==== Data to use

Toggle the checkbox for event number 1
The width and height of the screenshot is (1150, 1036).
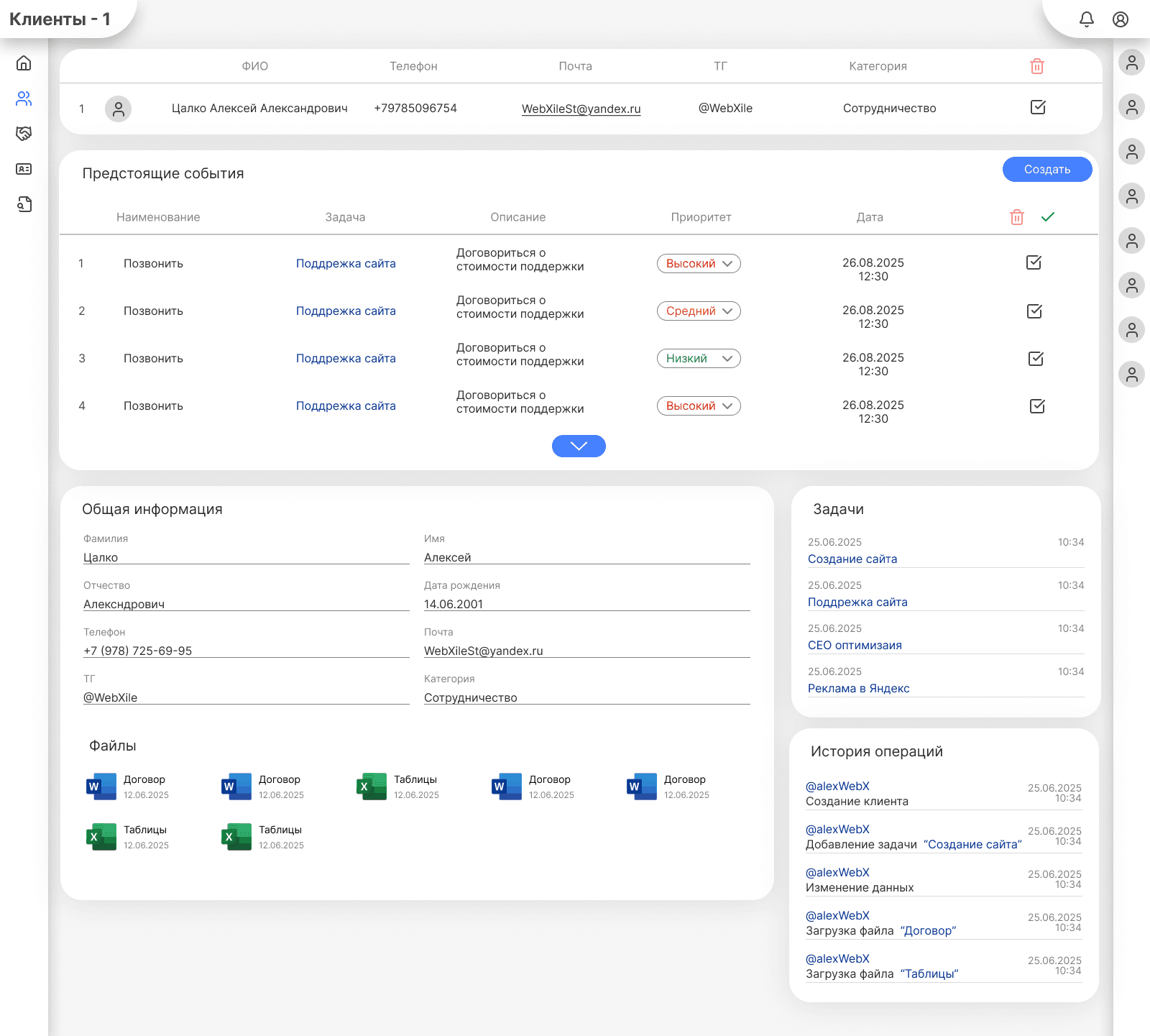click(1034, 263)
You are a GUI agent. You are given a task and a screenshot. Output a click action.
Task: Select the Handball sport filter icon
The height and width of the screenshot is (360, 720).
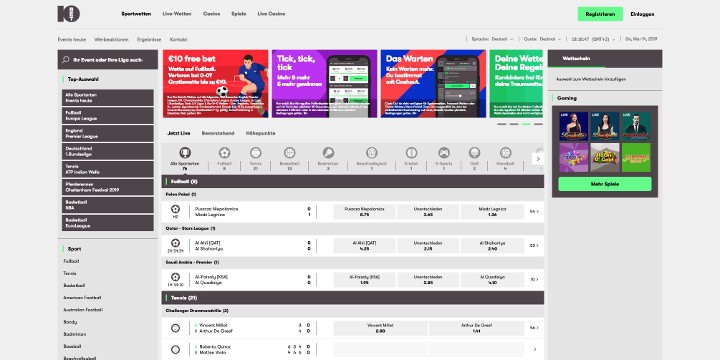point(506,153)
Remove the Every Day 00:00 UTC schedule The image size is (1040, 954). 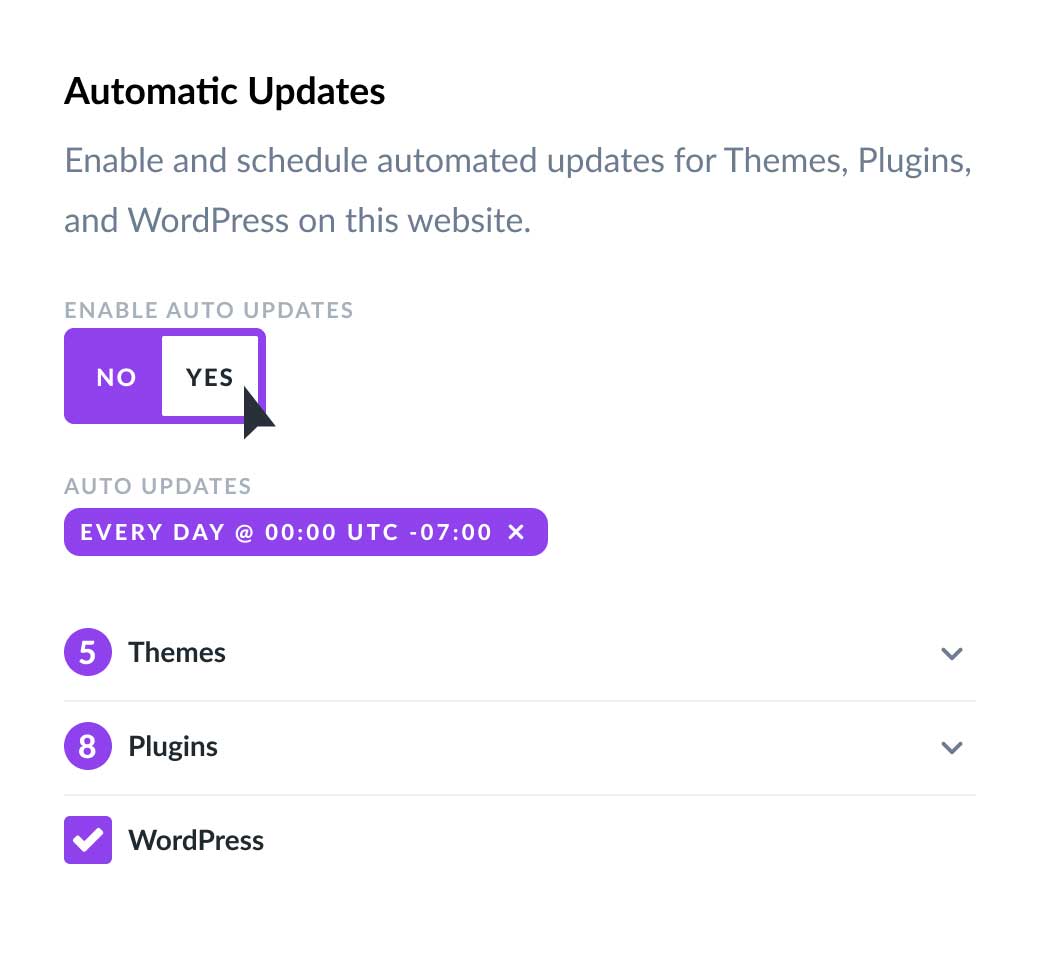516,532
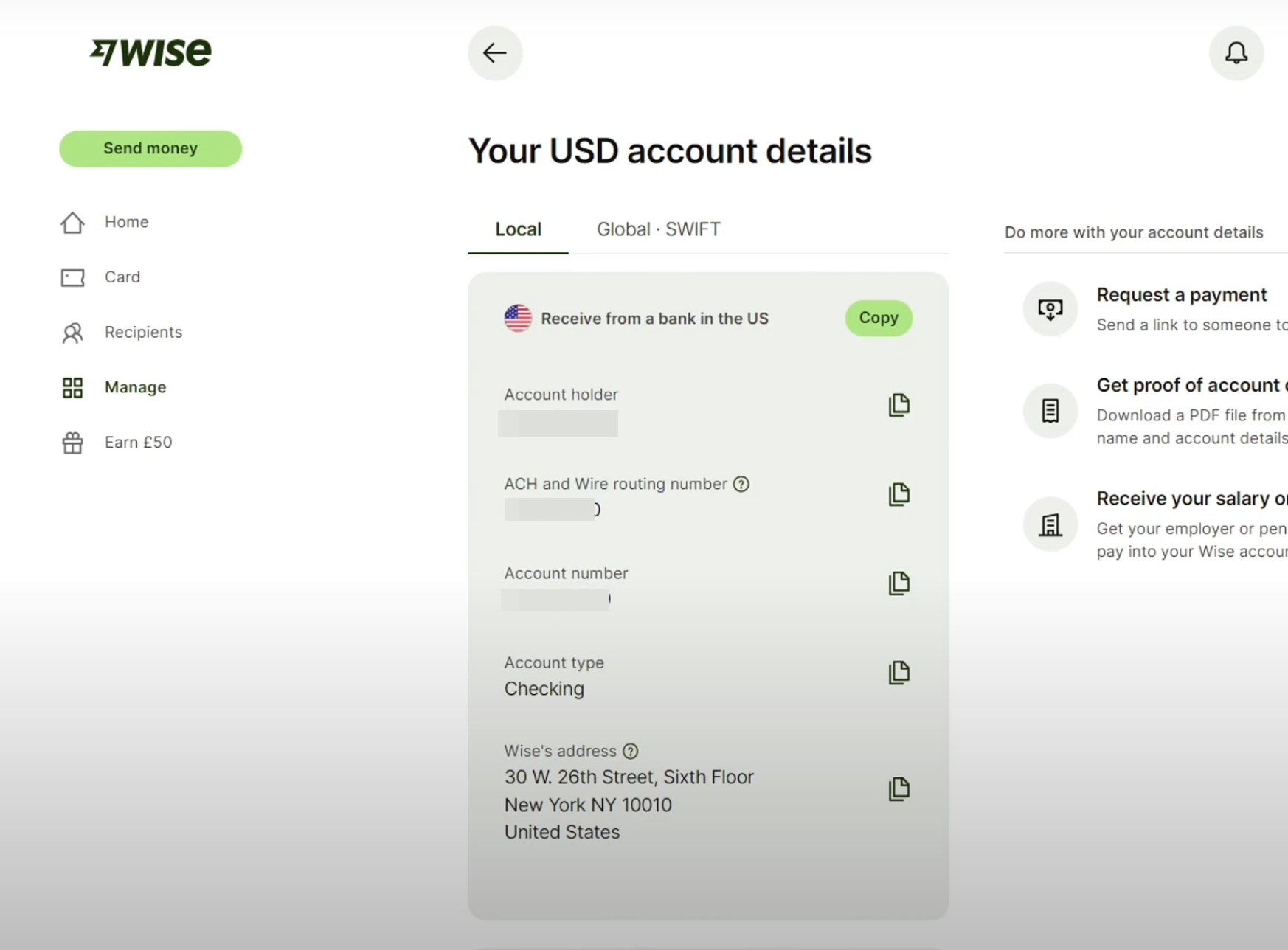Image resolution: width=1288 pixels, height=950 pixels.
Task: Open the Manage menu item
Action: click(x=135, y=387)
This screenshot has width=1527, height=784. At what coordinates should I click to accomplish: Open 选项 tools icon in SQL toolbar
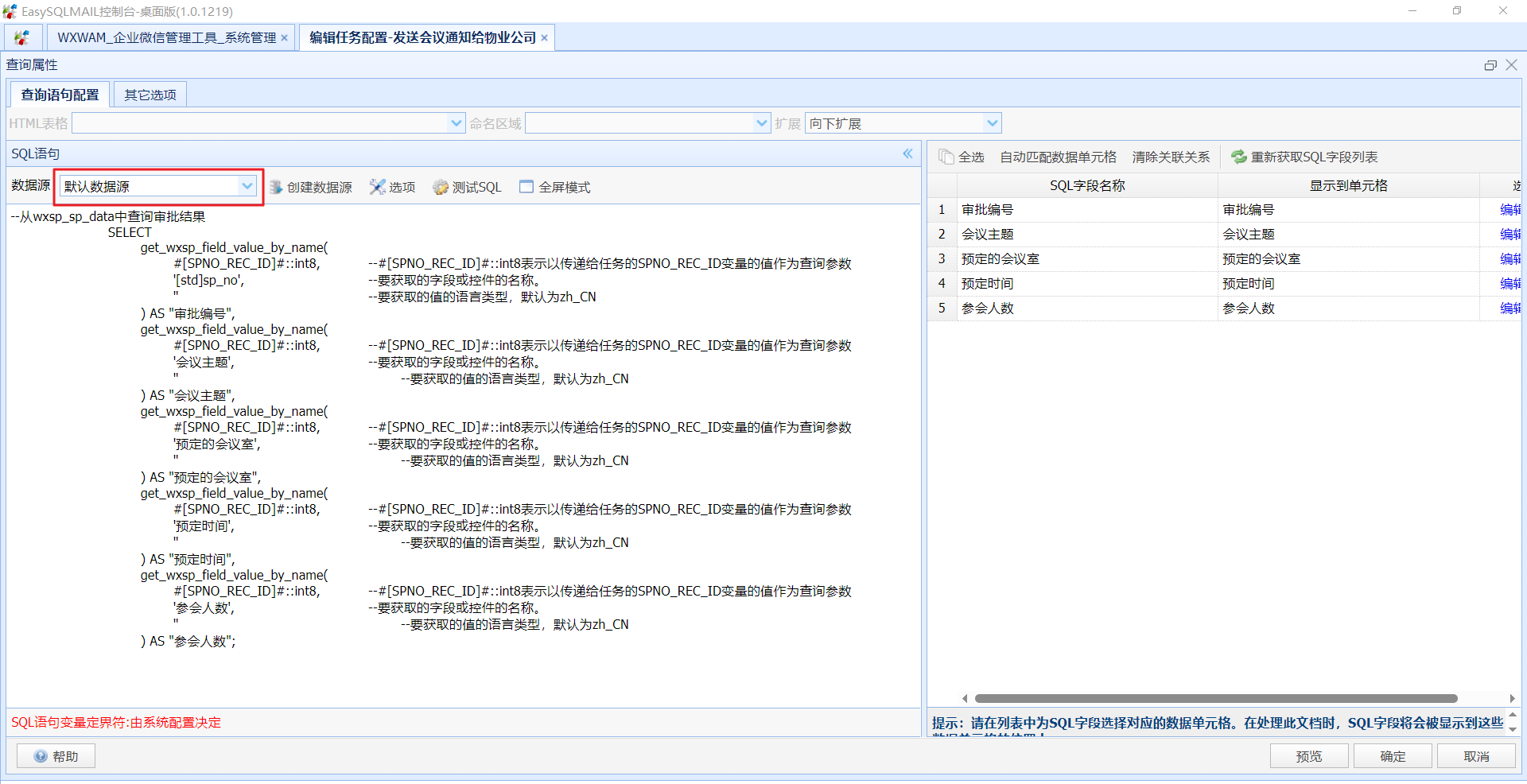[378, 187]
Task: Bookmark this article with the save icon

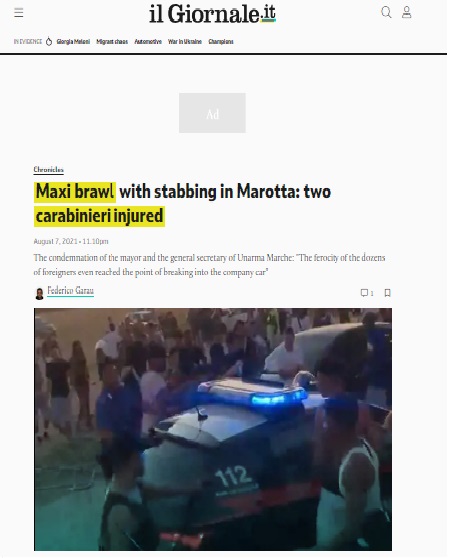Action: [387, 293]
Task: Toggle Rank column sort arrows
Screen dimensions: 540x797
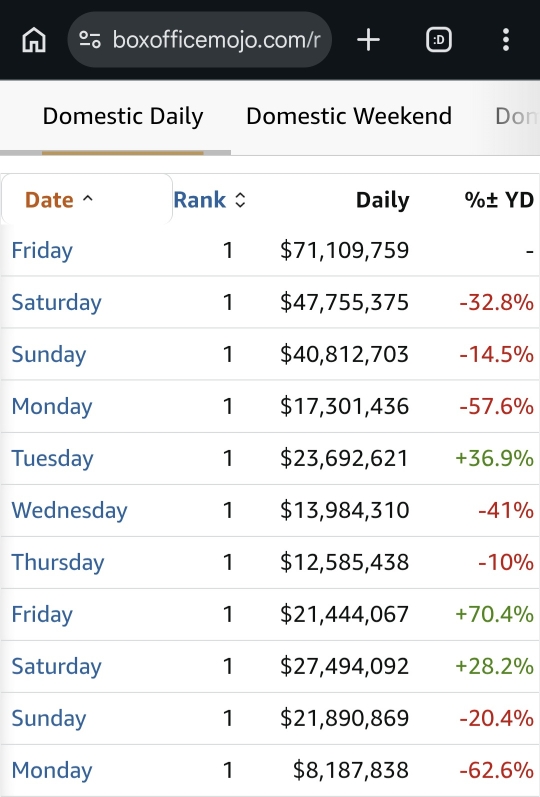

========

What this task involves: Examine the records above and state the number of lines that include "Toggle", with no further text.

Written solution: 2